### TASK TO COMPLETE
Reproduce the listing below without any change, starting with the line that contains "You are a computer-use agent. Image" and going on through the end of the listing.

# # # # #

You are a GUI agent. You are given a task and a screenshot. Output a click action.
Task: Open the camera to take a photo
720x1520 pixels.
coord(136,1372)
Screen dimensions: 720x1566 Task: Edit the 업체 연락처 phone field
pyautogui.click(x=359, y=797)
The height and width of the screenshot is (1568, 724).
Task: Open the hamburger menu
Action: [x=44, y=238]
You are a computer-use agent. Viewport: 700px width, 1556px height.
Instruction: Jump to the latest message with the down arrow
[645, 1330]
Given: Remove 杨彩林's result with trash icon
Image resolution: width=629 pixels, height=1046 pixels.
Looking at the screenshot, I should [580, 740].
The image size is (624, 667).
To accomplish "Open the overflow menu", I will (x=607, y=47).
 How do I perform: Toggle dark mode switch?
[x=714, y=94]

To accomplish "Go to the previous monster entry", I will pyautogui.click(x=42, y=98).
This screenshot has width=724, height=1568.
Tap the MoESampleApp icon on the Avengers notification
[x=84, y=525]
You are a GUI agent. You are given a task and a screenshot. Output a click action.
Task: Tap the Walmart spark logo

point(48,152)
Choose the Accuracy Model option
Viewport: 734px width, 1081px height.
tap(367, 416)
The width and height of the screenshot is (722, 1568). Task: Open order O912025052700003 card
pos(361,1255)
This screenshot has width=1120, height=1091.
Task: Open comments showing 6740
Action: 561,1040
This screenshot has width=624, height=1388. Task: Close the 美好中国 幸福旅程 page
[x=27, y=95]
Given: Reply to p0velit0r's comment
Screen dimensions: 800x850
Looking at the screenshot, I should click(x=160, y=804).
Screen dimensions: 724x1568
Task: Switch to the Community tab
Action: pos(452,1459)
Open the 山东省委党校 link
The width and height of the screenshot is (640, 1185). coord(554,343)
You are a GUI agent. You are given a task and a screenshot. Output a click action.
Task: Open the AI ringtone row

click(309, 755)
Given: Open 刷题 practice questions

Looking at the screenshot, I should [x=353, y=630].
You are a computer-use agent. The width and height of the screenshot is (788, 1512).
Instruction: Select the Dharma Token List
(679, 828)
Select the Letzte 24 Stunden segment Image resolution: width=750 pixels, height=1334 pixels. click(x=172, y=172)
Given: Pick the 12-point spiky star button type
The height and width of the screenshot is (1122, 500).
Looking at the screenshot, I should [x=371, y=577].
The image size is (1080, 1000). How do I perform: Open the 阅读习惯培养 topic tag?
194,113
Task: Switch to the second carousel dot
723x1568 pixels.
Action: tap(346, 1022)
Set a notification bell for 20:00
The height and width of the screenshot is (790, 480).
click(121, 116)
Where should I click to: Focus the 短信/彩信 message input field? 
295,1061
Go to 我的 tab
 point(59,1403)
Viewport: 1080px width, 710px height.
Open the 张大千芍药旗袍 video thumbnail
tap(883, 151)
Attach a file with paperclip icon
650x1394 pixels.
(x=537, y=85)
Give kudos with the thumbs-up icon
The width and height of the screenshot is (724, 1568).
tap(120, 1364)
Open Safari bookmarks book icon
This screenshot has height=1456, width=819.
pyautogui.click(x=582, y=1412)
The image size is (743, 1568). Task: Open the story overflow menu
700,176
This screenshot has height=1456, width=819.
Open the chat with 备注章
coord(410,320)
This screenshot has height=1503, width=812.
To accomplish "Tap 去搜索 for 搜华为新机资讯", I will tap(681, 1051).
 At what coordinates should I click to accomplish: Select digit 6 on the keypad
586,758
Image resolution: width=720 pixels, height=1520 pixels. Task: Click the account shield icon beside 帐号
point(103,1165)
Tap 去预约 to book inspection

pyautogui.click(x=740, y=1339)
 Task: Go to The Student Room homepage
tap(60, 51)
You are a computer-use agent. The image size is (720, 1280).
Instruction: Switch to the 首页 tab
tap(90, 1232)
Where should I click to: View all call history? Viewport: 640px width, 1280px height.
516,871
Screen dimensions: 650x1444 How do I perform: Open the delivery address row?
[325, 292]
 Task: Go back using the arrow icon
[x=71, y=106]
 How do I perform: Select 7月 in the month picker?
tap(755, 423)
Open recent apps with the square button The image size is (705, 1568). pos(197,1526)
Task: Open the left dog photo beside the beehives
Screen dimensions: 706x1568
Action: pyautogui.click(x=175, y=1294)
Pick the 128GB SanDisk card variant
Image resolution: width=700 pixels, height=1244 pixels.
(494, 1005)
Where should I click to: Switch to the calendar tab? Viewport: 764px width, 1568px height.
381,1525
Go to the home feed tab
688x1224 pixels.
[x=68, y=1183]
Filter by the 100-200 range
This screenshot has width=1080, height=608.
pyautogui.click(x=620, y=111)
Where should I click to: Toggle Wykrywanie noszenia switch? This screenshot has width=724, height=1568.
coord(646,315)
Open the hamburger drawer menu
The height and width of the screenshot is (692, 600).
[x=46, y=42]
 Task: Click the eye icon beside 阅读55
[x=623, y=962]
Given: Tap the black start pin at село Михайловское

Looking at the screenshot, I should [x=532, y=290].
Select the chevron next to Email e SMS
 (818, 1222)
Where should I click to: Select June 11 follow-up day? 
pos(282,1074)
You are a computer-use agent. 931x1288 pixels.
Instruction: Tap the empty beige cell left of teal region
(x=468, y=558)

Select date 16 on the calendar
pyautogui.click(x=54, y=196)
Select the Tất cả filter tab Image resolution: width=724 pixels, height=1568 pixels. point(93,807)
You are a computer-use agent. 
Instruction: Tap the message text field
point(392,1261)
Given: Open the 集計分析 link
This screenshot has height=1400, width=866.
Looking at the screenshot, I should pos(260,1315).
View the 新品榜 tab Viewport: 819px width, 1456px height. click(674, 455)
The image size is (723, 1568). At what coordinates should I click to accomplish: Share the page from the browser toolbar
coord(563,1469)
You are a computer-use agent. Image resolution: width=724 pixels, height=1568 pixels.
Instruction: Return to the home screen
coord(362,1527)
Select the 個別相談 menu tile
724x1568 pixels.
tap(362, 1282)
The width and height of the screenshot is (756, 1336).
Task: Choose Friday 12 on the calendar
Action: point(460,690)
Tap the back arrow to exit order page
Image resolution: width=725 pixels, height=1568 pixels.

# # # # #

### ANSWER FOR THE TASK
You are a computer-use agent. Image resolution: width=724 pixels, height=1568 pixels.
Instruction: Return to the home screen
coord(362,1527)
Select the 個別相談 menu tile
724x1568 pixels.
tap(362, 1282)
The width and height of the screenshot is (756, 1336).
Task: Choose Friday 12 on the calendar
Action: point(460,690)
Tap the back arrow to exit order page
Image resolution: width=725 pixels, height=1568 pixels.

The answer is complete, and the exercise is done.